* Your task *
Repeat each of the records below word for word, with no changes.

(Records held in a dataset)

* * * *

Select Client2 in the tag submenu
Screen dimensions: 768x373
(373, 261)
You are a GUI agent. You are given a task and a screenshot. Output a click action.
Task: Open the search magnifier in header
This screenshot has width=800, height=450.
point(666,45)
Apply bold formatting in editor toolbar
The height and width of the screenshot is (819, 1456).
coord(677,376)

* * * *

* Response to the exercise *
Select Client2 in the tag submenu
Screen dimensions: 768x373
(373, 261)
You are a GUI agent. You are given a task and a screenshot. Output a click action.
Task: Open the search magnifier in header
This screenshot has width=800, height=450.
point(666,45)
Apply bold formatting in editor toolbar
The height and width of the screenshot is (819, 1456).
coord(677,376)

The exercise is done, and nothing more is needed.